The school grant will be used to “build not only the relationships with NSCC, but clear pathways for our students so that they can accumulate credits that they can apply towards college when they get out,” said Sullivan.
“We are working hard to make sure we get as many students from lower socioeconomic backgrounds involved, to get as many first-generation students as possible,” he added.
He further mentioned that the school is trying to make sure that all of its students are equitably represented.
Participation in the college-level classes is free of charge, as well as the study materials and some of the transportation to the NSCC campus. The credits are applicable both at high school and, later, at college. Representatives from the college will help the school recruit the students and sign them up for classes. Students will also take a placement test to make sure they qualify with NSCC standards.
The principal also said that the aim of the program is to make sure that it has longevity and that the students are not “just taking random classes.” Thus, the school is also trying to build a system where students will start to prepare for early-college classes at high school when they are still in middle school.
The first two dual-degree classes will start in fall and will be introductions to college classes and public speaking, respectively.
“This fall we are looking for at least 30-50 students to be involved,” said Sullivan.
In the long term, the principal said, he wanted all his high-school students to get that level of rigor.
“Our next level would be 100 percent of the school participation,” said Susan Terban, director of curriculum, assessment and accountability at Saugus Public Schools. “Our vision is to build an early-college academy.”
This new “immersive, early-college” model will provide the students with an opportunity to earn a minimum of 30 college credits prior to graduating high school, according to a statement issued by the state Executive Office of Education.
“Early college is an invaluable tool that supports increased college enrollment among participating students, particularly students from groups historically underrepresented in higher education, and helps them succeed once they arrive on campus,” said Gov. Charlie Baker in a statement.
The governor’s fiscal year 2023 budget proposal includes $7.3 million for early-college funding, representing a significant increase over FY22.
“Our administration aims to break down barriers that persist between high school and higher education,” said Lt. Gov. Karyn Polito.

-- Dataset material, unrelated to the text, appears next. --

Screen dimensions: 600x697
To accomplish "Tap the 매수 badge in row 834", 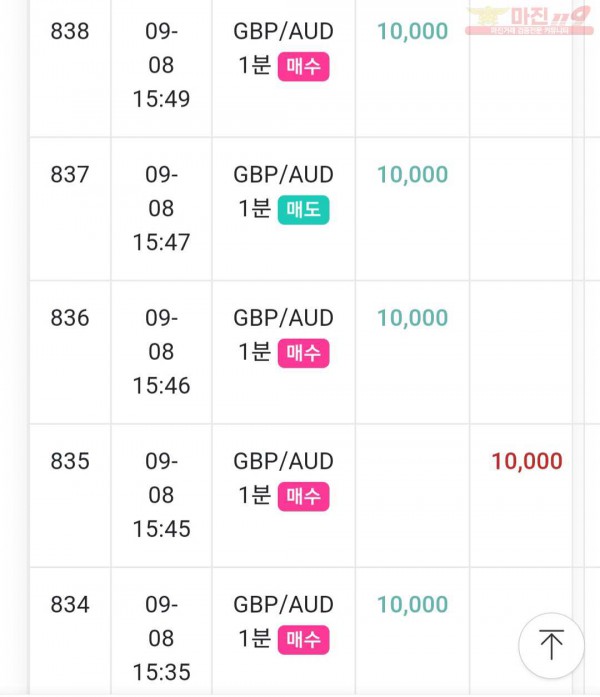I will (304, 640).
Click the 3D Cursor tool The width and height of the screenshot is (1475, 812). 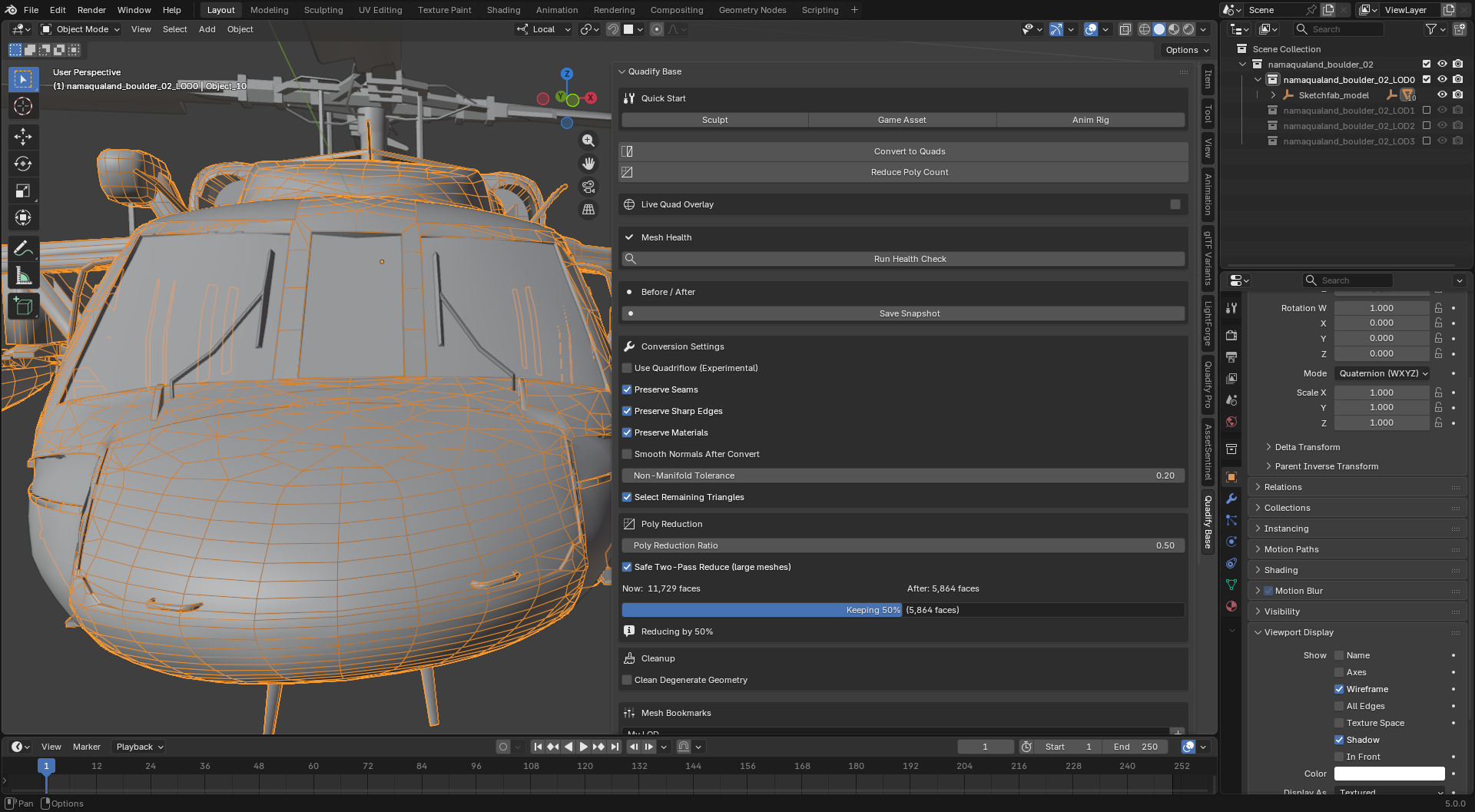(x=23, y=106)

Data shows that early-college students enroll in college at significantly higher rates than their high-school peers. For example, in 2019, approximately 76 percent of early-college students enrolled in college after graduation compared to 55 percent of their peers who did not participate in early college, the Executive Office of Education said.
The Executive Office of Education anticipates that approximately 8,700 students will be enrolled in early-college programs by the 2024-25 school year through these grants. Currently, there are approximately 5,400 students enrolled in early-college courses at 50 high schools across the commonwealth.
All in all, the Baker-Polito administration announced eight newly-designated early-college programs and awarded grants totaling more than $1.3 million to high schools launching or expanding their early-college programs.